Thu, August 31, 2:00 to 3:30pm, Sheraton Boston, Floor: 3, Beacon E

Abstract

In this paper, we begin with Ingunn Moser’s and Maria Puig de la Bellacasa’s generative notions of care and use them to expand how we understand capability. Drawing on fieldwork with blind and vision impaired people, we turn our attention to a materially enacted, unfolding ‘sense-ability’. This is a sensing that puts (cap)ability and care together, that understands ‘seeing-in-the-world’ as a practical affair that is, at once, knowing, effecting and affecting with others (humans or otherwise).

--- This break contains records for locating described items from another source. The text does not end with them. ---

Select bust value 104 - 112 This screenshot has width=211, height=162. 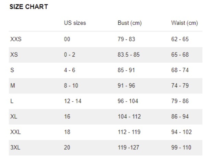point(129,117)
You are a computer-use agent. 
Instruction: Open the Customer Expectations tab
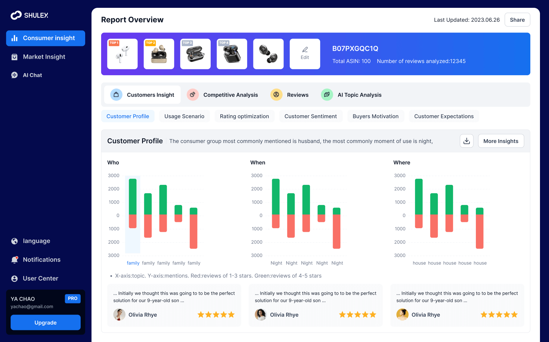(x=444, y=116)
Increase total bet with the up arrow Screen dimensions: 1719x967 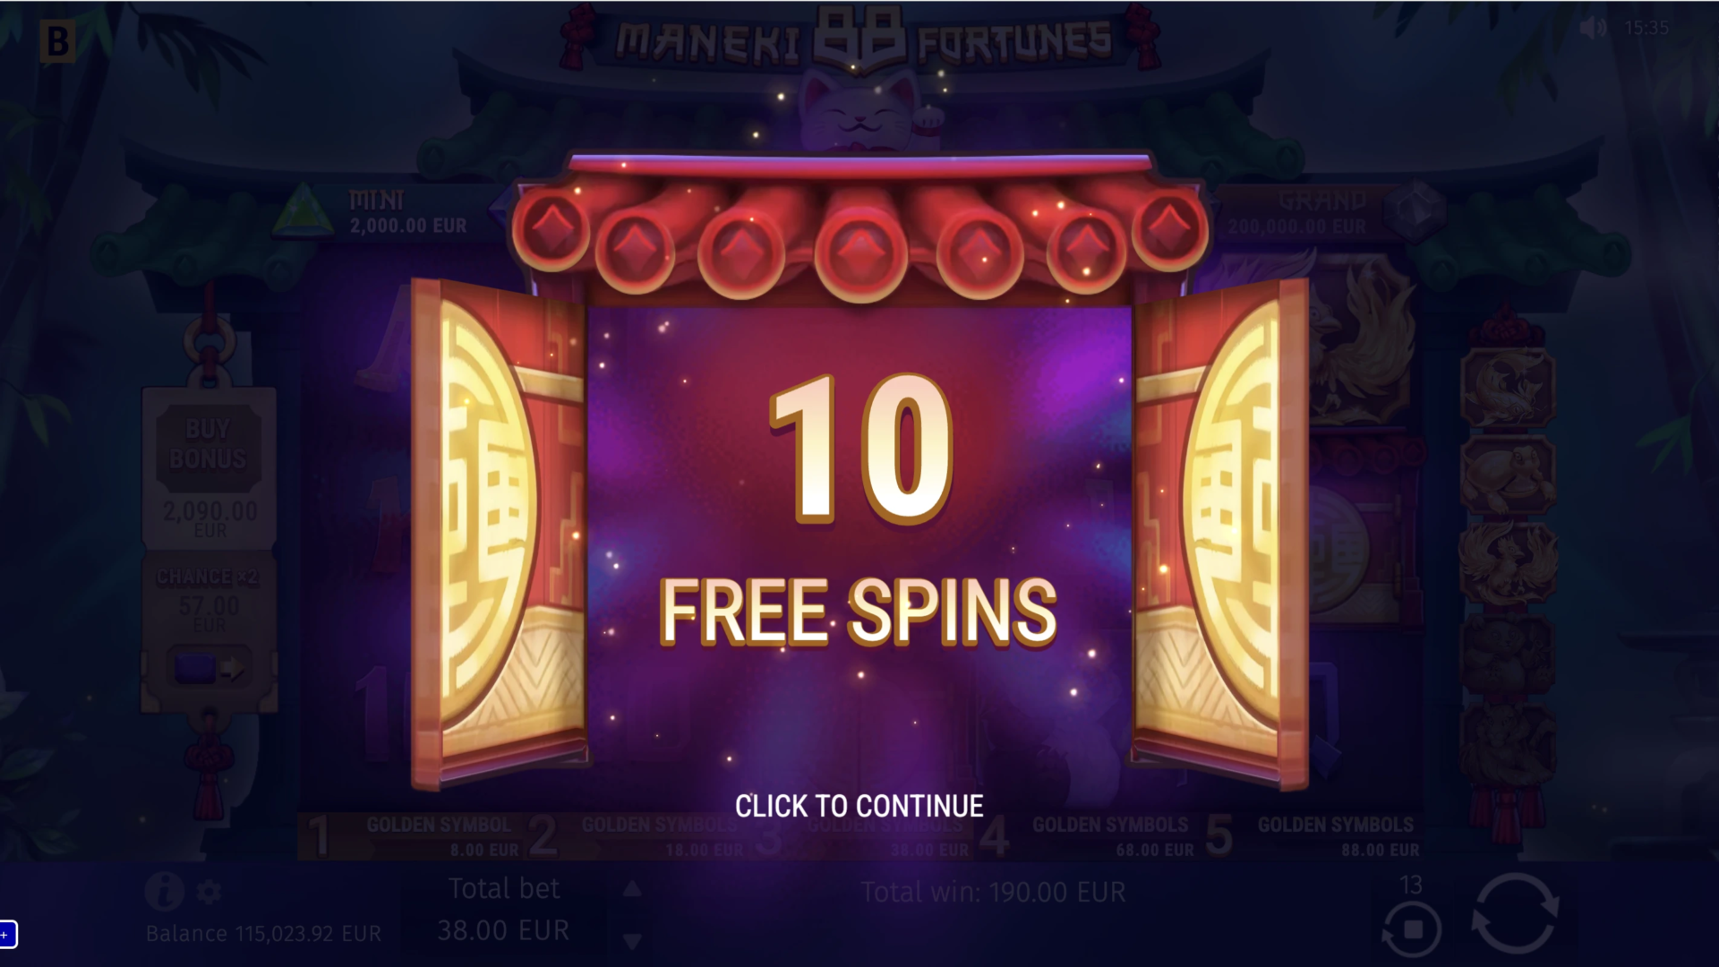tap(632, 888)
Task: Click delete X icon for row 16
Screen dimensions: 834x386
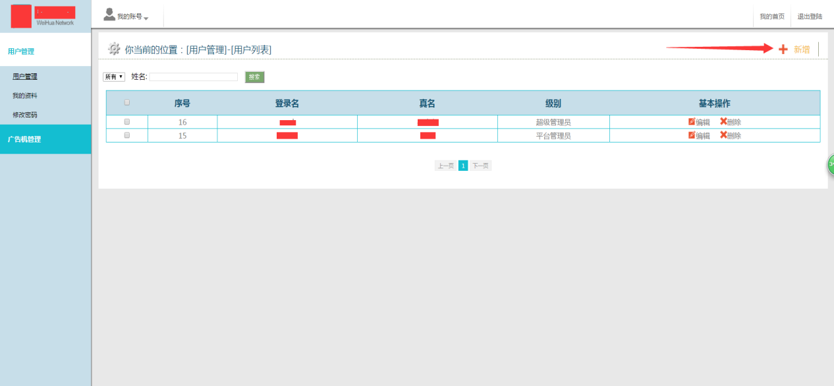Action: [x=723, y=122]
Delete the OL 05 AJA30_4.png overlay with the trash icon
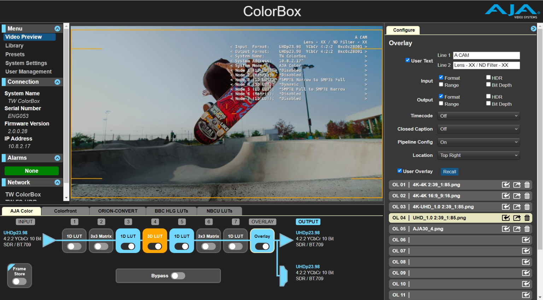Viewport: 543px width, 300px height. [527, 229]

Thus, we show not only that care can contest an ‘instrumentalism’ in forms of knowing and doing—by ‘re-affecting objectified worlds’ (Puig de la Bellacasa, 2011: 98)—but also give a greater clarity to how care can be, in practice, entangled in practice. This sense-ability seeks to be active, enlivening how we become capable; it is figured to be worked with, not finite and dictated by assumed bodily limits, but open to becoming-with and becoming-more. Borrowing from Vinciane Despret, this sense-ability is “to gain a body that does more things, that feels other events, and that is more and more able…” (2004: 120).


Despret, V. (2004). The Body We Care For: Figures of Anthropo-zoo-genesis. Body & Society, 10(2-3), 111–134.

Moser, I. (2011). Dementia and the Limits to Life. ST&HV, 36(5), 704–722.

Puig de la Bellacasa, M. (2011). Matters of Care in Technoscience. Social Studies of Science, 41(1), 85–106.